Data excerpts
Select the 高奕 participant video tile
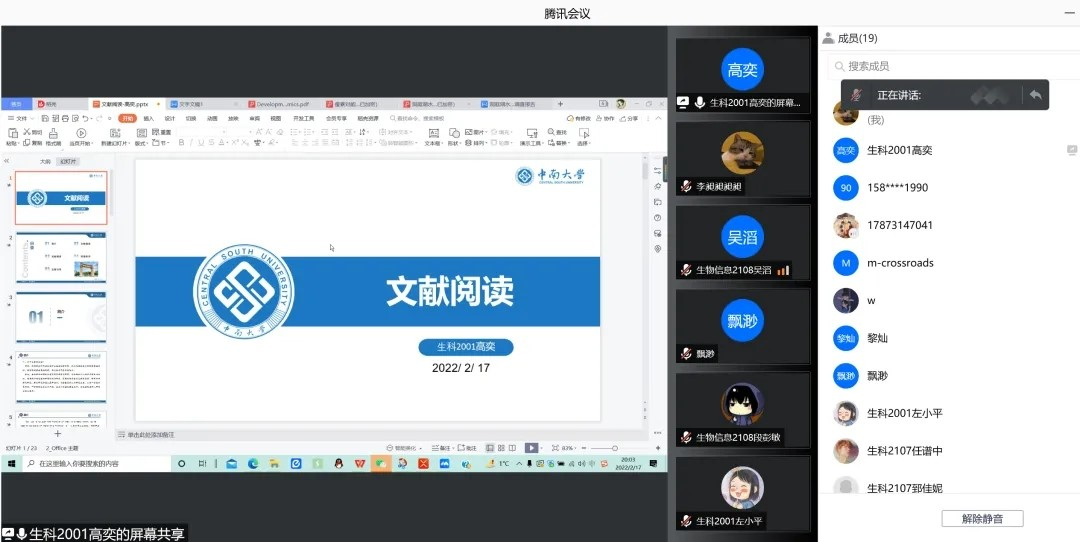 tap(742, 75)
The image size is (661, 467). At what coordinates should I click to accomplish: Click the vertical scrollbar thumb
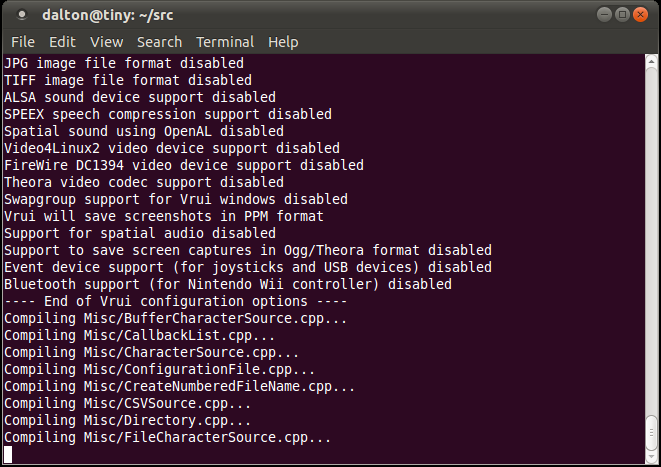[651, 433]
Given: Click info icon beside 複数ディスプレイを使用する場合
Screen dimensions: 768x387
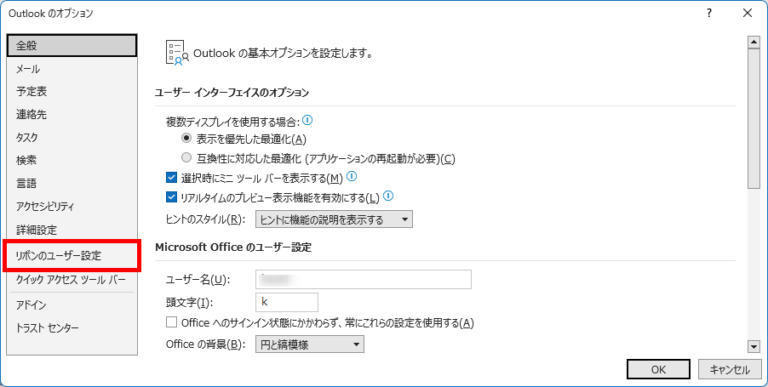Looking at the screenshot, I should coord(308,120).
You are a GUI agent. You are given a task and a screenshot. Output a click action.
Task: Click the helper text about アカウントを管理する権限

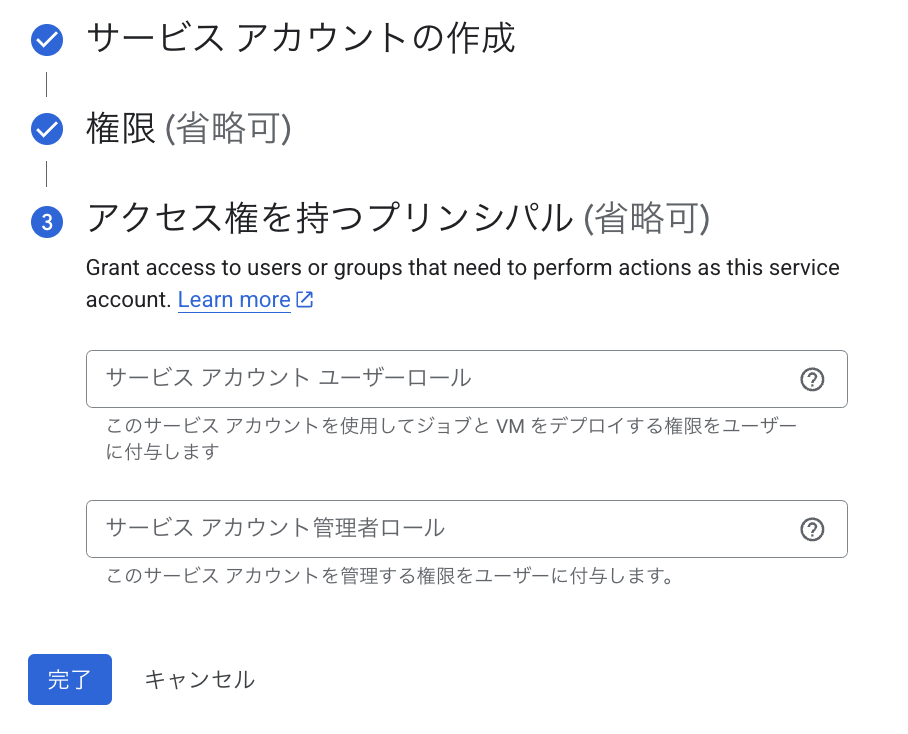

Task to carry out: All pictures are to be dropped, and the records above returned exactly.

Response area:
Select the 高奕 participant video tile
 tap(742, 75)
The image size is (661, 467). At what coordinates should I click to accomplish: Click the vertical scrollbar thumb
[651, 433]
Given: Click info icon beside 複数ディスプレイを使用する場合
Screen dimensions: 768x387
Looking at the screenshot, I should coord(308,120).
You are a GUI agent. You are given a task and a screenshot. Output a click action.
Task: Click the helper text about アカウントを管理する権限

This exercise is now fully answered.